Source information ▸
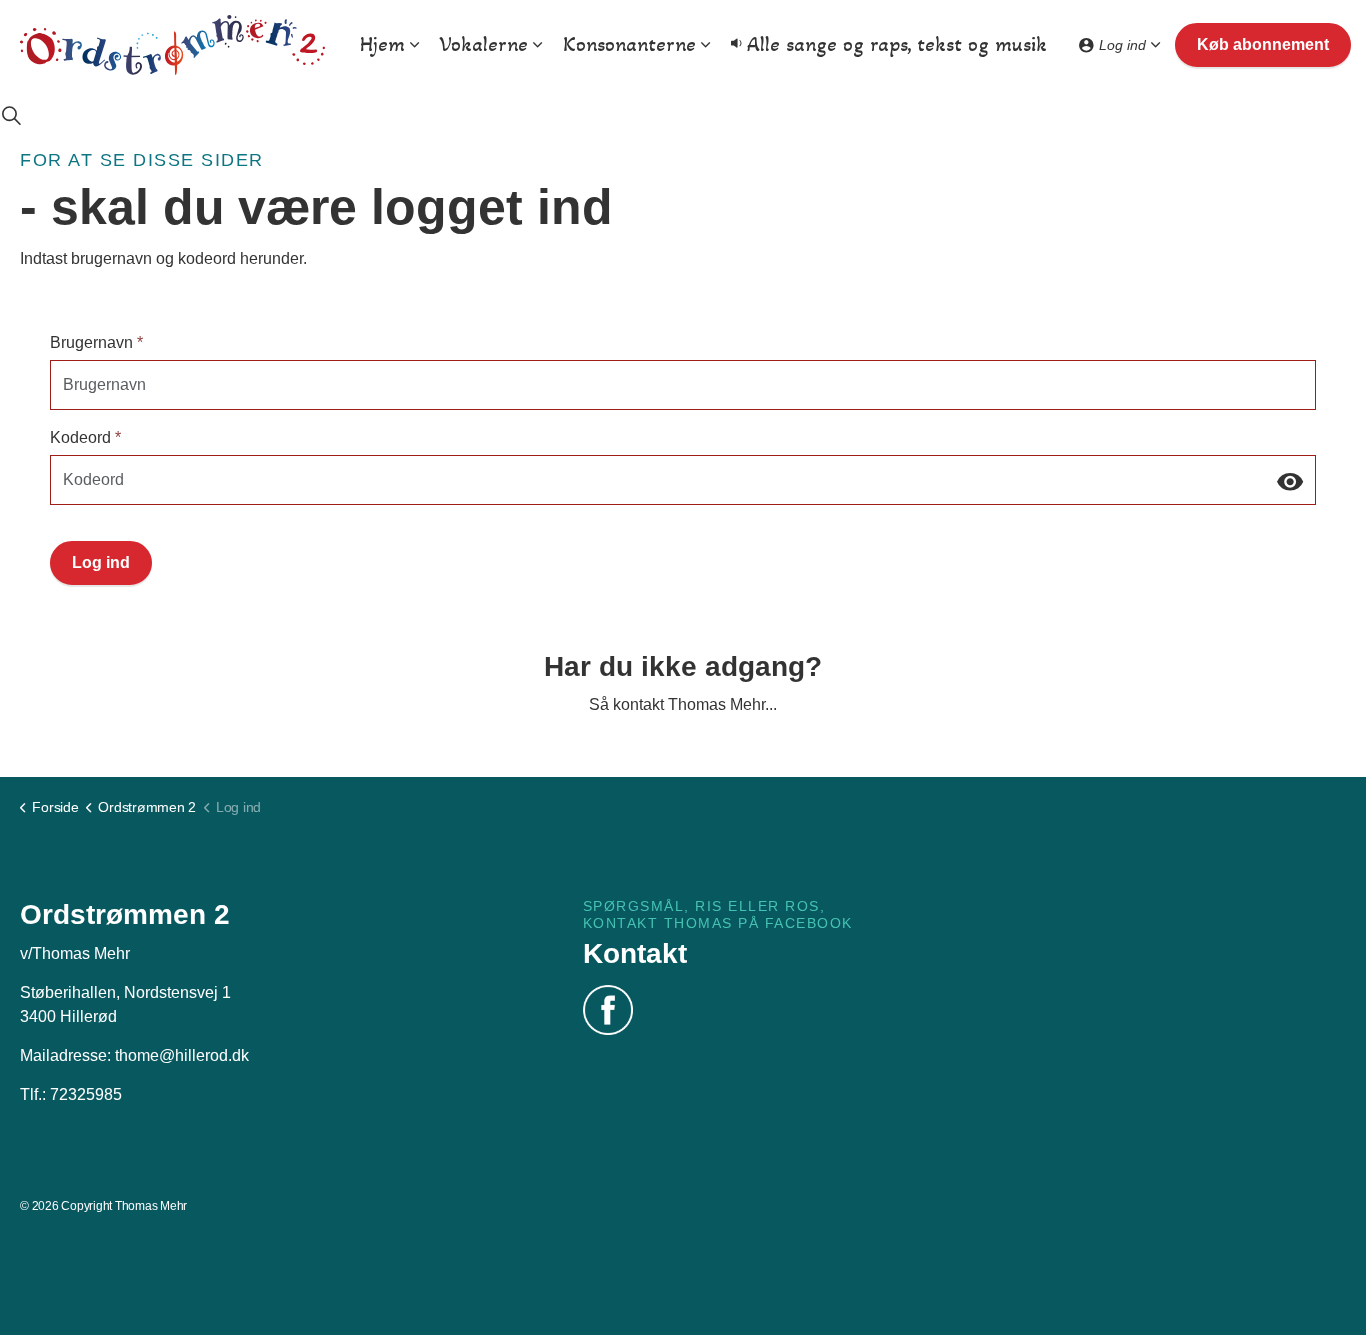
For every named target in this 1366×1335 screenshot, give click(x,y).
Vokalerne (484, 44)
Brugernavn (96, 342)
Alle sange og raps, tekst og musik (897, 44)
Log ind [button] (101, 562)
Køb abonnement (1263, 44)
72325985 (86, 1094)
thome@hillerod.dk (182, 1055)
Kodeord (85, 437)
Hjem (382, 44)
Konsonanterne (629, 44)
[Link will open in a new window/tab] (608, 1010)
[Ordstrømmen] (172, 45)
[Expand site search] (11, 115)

Task goal ▸ Copy out, exactly and alone, the lines of the entries above between the ones holding "Alle sange og raps, tekst og musik (897, 44)" and "[Link will open", inclusive.

Task output ▸
Alle sange og raps, tekst og musik (897, 44)
Log ind [button] (101, 562)
Køb abonnement (1263, 44)
72325985 (86, 1094)
thome@hillerod.dk (182, 1055)
Kodeord (85, 437)
Hjem (382, 44)
Konsonanterne (629, 44)
[Link will open in a new window/tab] (608, 1010)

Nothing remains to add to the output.